Laws can punish the extremes, but it doesn’t keep people from killing. A person who has no understanding that all life is precious is not someone who will start believing life is precious because of a law. He also will not stop killing because there’s another law against it. Criminals, killers, do not think like normal, life-respecting people do.
Not a One-level Problem
What we have to do is stop this madness BEFORE it starts. How do we do that? I don’t know. It’s not a one-level problem. Easy access to guns doesn’t make a person devalue life. Playing video games that devalue life and watching programs or movies that devalue life MIGHT be an influence. But none of those factors change everyone who plays those games or watches those programs. So what is the difference? Why would it affect one person that way and not the next person? Is it parenting or lack thereof? (Think about trying to pass a law about that one!)

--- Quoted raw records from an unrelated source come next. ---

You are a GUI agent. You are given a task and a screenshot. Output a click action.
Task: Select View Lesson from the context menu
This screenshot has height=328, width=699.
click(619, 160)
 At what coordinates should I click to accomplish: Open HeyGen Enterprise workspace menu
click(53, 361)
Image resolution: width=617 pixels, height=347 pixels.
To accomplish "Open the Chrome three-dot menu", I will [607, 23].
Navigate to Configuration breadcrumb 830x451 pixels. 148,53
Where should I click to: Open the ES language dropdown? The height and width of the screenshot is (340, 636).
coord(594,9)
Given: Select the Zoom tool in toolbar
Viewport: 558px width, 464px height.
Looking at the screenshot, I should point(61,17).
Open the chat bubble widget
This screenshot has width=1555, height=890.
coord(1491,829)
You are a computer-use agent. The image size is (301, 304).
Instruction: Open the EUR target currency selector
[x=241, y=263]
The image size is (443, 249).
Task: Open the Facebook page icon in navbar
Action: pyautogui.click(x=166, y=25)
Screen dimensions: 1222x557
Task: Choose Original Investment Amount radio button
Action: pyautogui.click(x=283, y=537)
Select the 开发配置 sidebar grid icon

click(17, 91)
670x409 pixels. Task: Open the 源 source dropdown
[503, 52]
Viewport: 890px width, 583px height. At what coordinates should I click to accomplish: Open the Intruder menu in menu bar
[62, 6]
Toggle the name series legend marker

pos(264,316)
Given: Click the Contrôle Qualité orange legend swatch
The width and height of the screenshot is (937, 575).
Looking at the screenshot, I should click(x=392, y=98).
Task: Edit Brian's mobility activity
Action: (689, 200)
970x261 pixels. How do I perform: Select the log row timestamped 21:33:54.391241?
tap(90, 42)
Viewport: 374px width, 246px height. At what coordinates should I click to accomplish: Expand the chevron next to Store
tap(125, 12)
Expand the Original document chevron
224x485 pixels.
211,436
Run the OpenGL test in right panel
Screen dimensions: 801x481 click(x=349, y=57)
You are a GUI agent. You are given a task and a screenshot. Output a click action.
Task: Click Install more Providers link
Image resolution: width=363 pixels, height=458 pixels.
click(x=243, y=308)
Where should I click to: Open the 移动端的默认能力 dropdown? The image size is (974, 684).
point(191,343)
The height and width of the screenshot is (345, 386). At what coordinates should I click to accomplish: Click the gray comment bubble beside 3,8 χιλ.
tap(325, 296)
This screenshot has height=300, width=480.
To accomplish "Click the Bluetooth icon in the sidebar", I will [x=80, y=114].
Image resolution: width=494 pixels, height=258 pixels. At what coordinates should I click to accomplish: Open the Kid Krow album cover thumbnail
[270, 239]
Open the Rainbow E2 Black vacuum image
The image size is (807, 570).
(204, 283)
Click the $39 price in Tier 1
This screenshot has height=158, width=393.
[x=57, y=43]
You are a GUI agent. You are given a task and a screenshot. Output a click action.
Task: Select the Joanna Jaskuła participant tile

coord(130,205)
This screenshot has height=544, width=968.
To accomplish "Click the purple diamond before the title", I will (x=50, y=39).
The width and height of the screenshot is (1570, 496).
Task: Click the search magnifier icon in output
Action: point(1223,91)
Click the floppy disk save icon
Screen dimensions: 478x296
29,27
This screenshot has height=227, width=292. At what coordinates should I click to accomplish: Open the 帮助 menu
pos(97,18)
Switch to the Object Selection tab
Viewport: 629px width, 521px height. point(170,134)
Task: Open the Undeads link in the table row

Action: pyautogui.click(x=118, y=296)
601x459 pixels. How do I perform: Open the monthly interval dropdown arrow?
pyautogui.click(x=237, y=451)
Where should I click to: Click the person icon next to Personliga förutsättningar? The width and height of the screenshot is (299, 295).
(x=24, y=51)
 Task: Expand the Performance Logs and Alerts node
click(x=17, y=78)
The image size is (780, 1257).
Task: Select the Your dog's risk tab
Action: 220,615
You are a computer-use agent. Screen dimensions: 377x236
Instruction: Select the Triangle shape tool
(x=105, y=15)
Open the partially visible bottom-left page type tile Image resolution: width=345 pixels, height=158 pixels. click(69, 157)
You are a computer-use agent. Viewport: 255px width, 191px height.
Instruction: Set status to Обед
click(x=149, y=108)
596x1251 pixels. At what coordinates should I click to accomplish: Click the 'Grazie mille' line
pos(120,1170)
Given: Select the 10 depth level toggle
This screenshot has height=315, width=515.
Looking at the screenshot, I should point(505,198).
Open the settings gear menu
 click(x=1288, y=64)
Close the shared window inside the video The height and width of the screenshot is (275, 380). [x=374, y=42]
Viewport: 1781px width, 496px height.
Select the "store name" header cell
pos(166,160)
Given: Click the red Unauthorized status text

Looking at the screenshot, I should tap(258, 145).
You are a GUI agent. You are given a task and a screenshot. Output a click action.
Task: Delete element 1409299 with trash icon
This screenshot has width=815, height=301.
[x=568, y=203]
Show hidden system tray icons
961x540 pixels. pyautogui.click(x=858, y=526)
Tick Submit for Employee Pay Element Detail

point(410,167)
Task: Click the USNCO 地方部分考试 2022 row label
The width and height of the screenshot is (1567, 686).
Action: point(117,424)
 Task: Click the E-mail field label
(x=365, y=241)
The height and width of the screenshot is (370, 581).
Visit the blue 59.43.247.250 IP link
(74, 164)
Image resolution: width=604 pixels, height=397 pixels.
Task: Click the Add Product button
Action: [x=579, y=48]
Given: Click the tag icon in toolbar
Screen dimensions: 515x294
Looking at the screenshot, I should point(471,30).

Let’s stop poisoning conversations with name calling and hate and disrespect. For the children. For our society. For your own safety. Don’t fall for the instant knee-jerk responses. Ignore the name-callers. Invite reasonable discussions. Ask WHY. If someone’s opinion or belief is different ask why do they believe that way? Then, LISTEN. Be empathetic. Ask the other person, would they like to know your why? Then, don’t spout statistics or logic. Talk from your heart.
Assuming you’ve read this far, you’ve heard me rant on things I think are important but now it’s time to hear my why. Why do I care? I love children. I love their innocence, their faith in love and knowledge and magic. And I’m afraid. I’m afraid more children will die. I’m afraid more concert goers will die. And I’m terrified.
I’m terrified that the country I love is dying. It’s becoming a place I don’t want to live. I love the myth that America means freedom and independence for all people regardless of race, creed, religion, gender, or any other thing. I want that country. But I can’t make that happen unless I raise my voice. And I sure as heck cannot make that dream reality by myself. We must work together to make this a country where we all can live.
How do we find out where our society went wrong? More importantly…
How Do We Fix It?
It’ll take smarter people than me to figure that out. But until we figure out how to talk to each other like adults who respect one another, the gun problem, the violence, the senseless deaths, will never go away. And that makes me incredibly sad.
Please note: I will also not tolerate poisonous speech (name calling, disrespect, or excessive bad language). If you can speak your opinion with respect, you are invited to comment. We need to talk about guns and gun control and violence.